* _DATASET RECORDS_
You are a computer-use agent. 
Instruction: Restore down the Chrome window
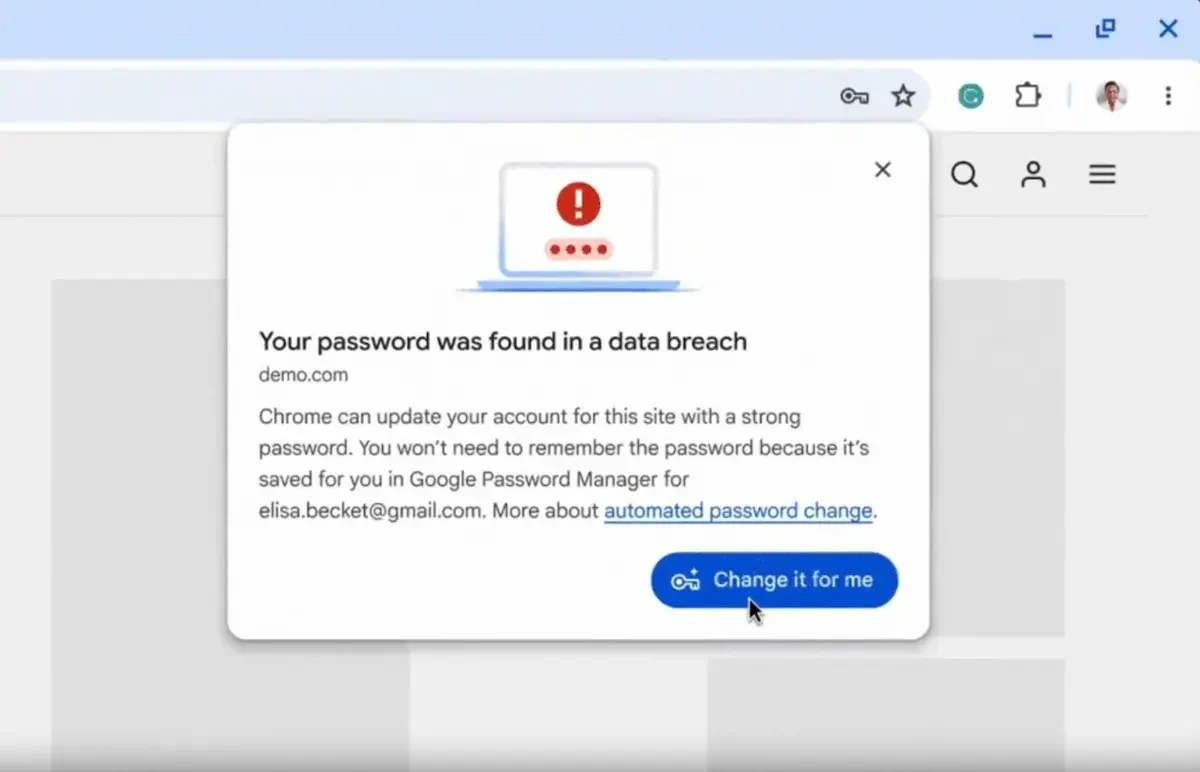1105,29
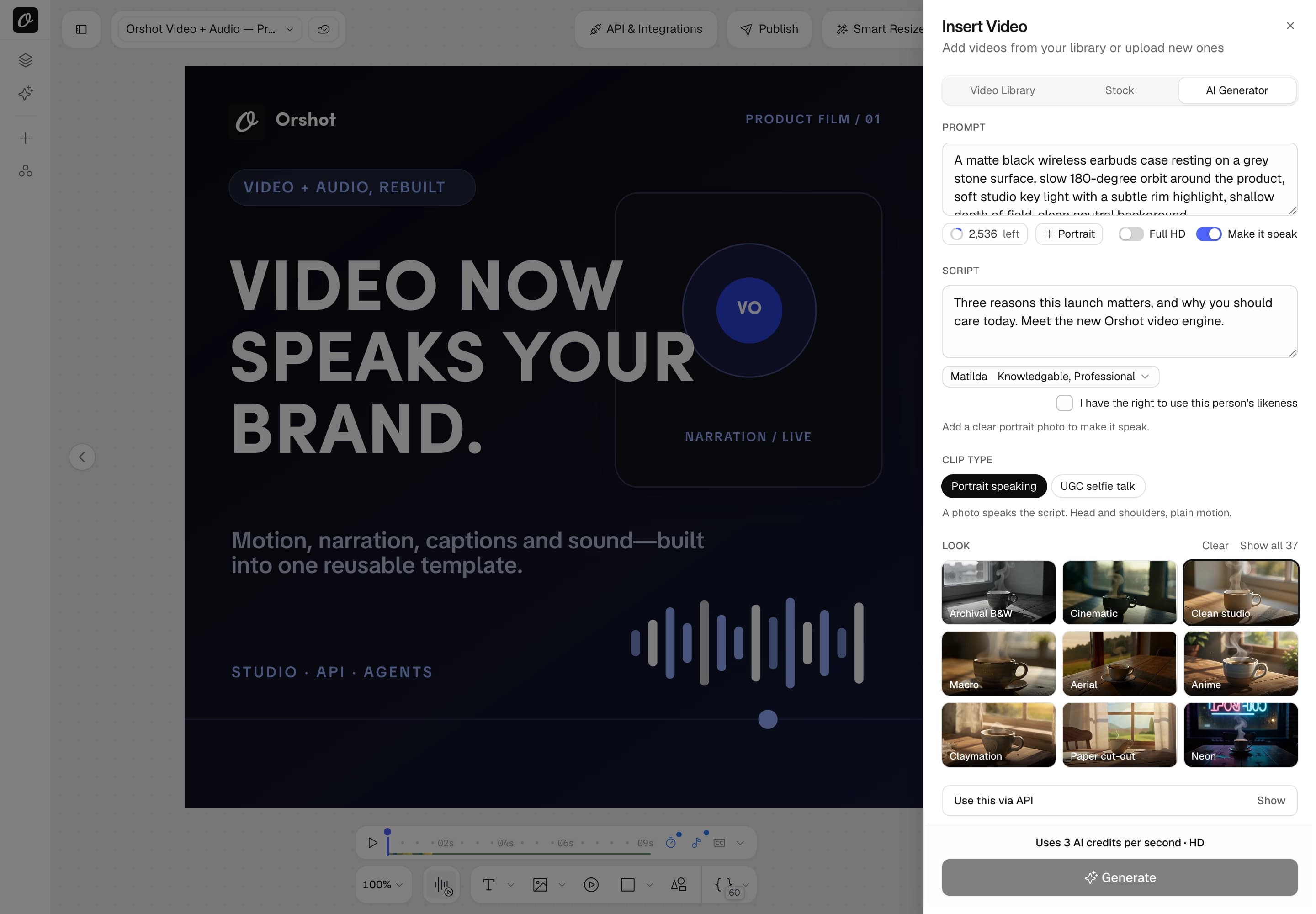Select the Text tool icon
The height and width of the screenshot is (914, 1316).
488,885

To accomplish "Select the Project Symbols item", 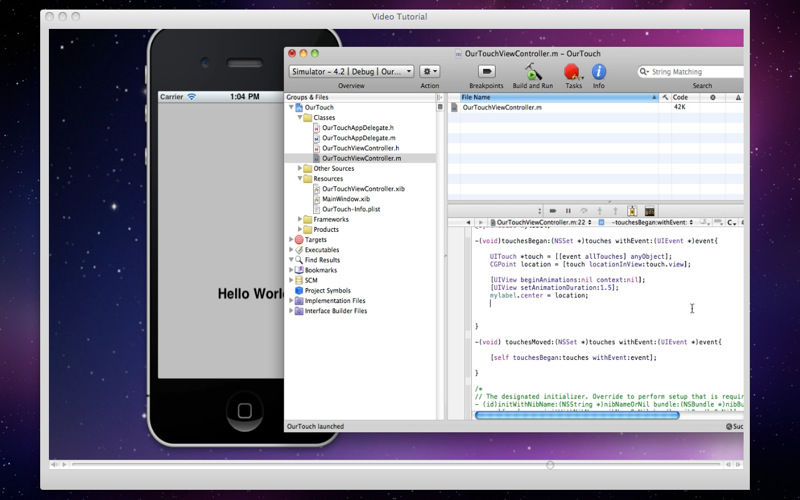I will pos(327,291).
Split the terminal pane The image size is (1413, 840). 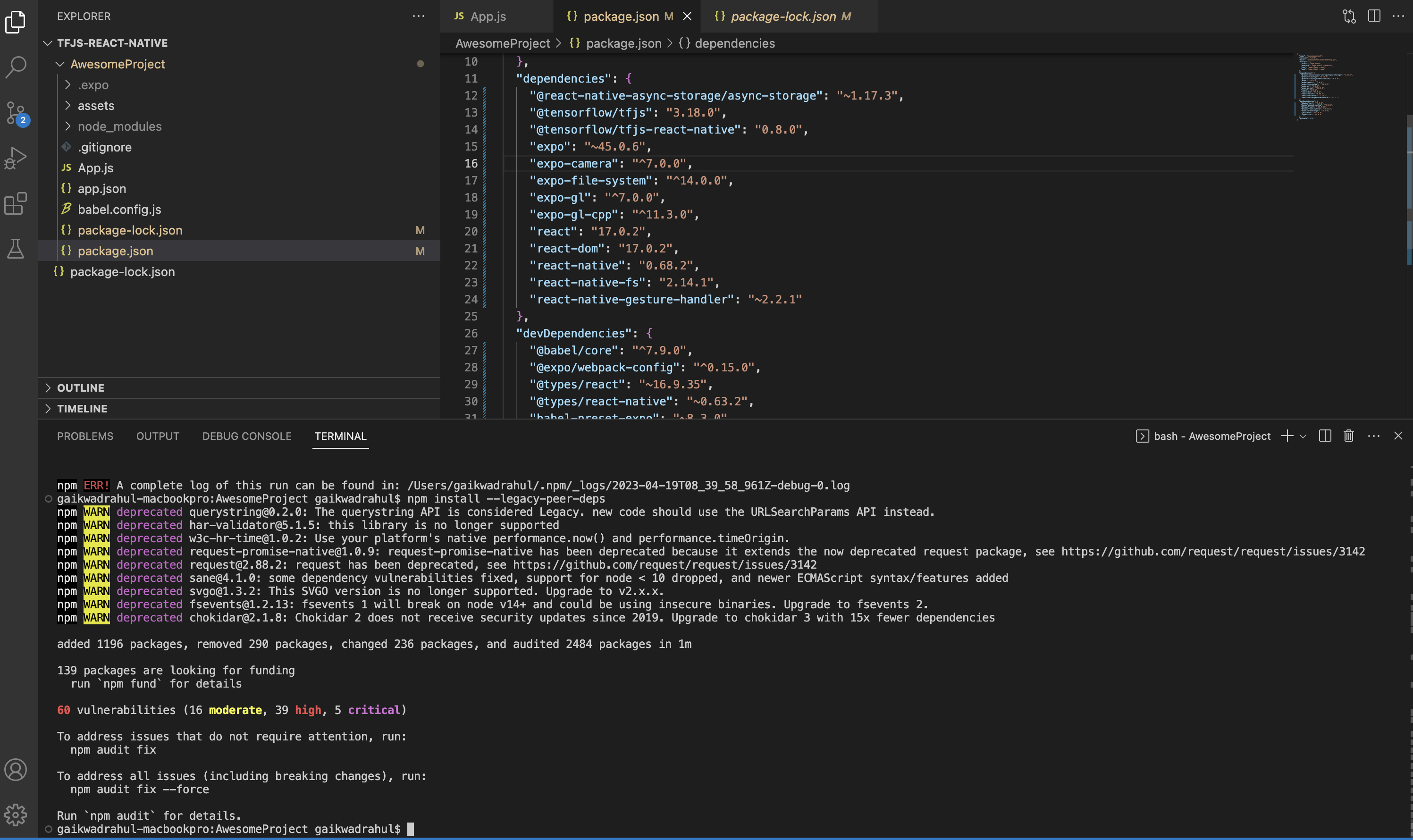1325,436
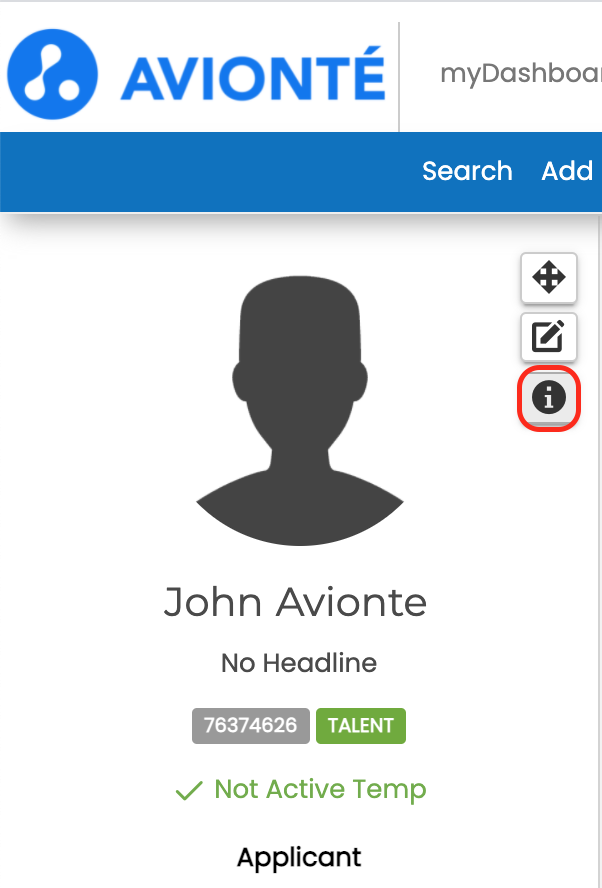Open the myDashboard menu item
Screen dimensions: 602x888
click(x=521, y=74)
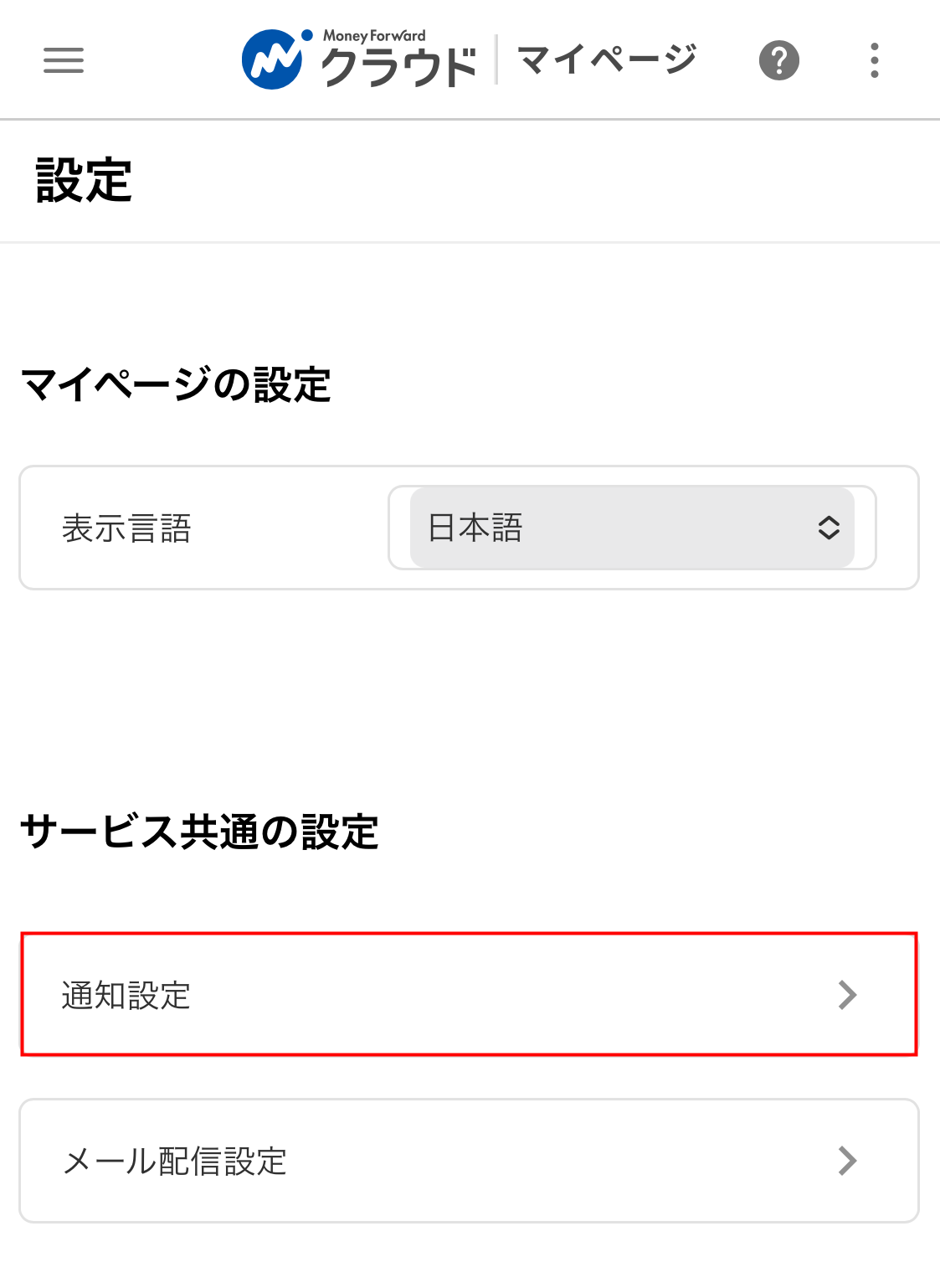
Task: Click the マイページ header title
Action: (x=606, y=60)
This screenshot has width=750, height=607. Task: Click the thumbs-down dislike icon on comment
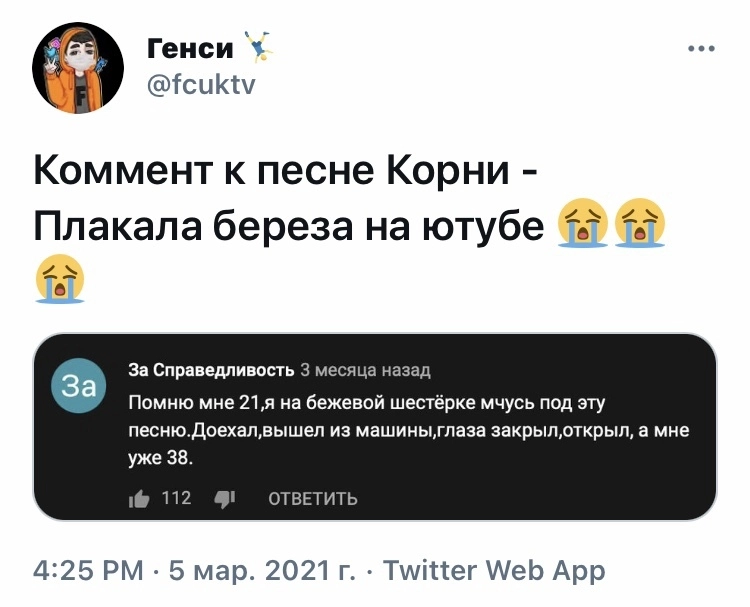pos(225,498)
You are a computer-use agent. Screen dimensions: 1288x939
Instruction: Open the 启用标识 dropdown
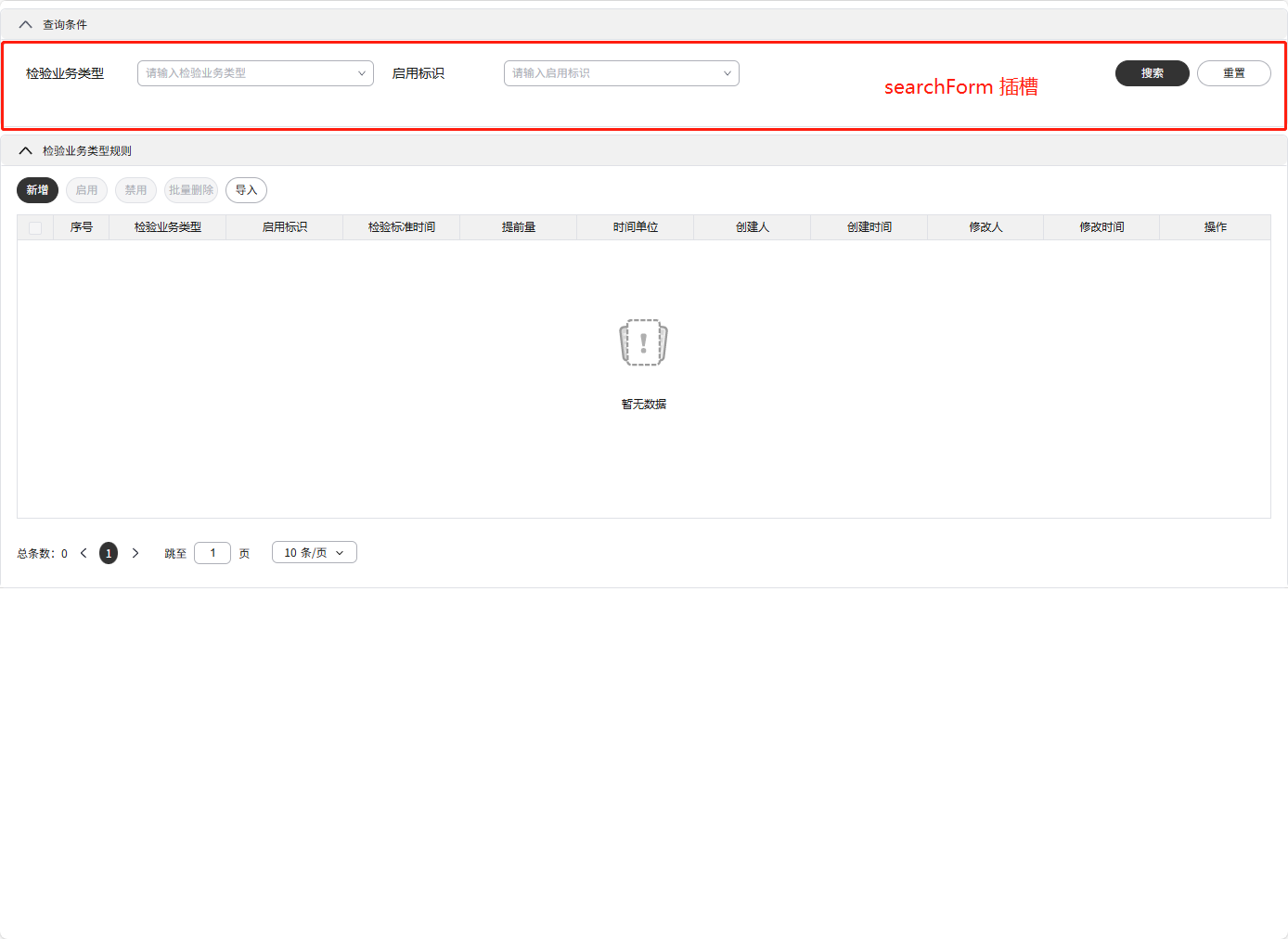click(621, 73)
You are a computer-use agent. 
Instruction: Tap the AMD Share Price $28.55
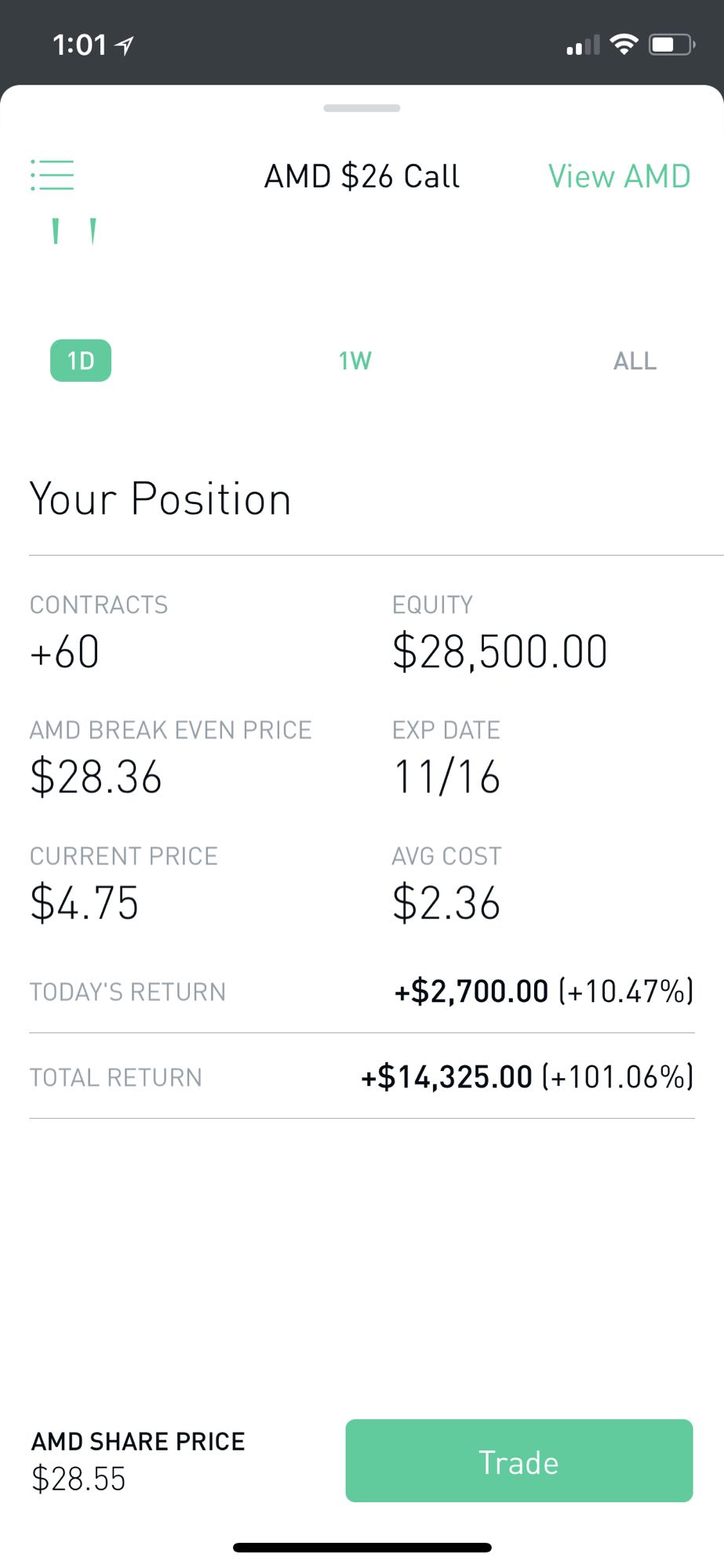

* _SHORT PROBLEM_
Please list every line in the rows above that contains the word "screenshot".

* _TASK SOLUTION_
The height and width of the screenshot is (914, 1316).
This screenshot has width=750, height=607. Task: Click the thumbs-down dislike icon on comment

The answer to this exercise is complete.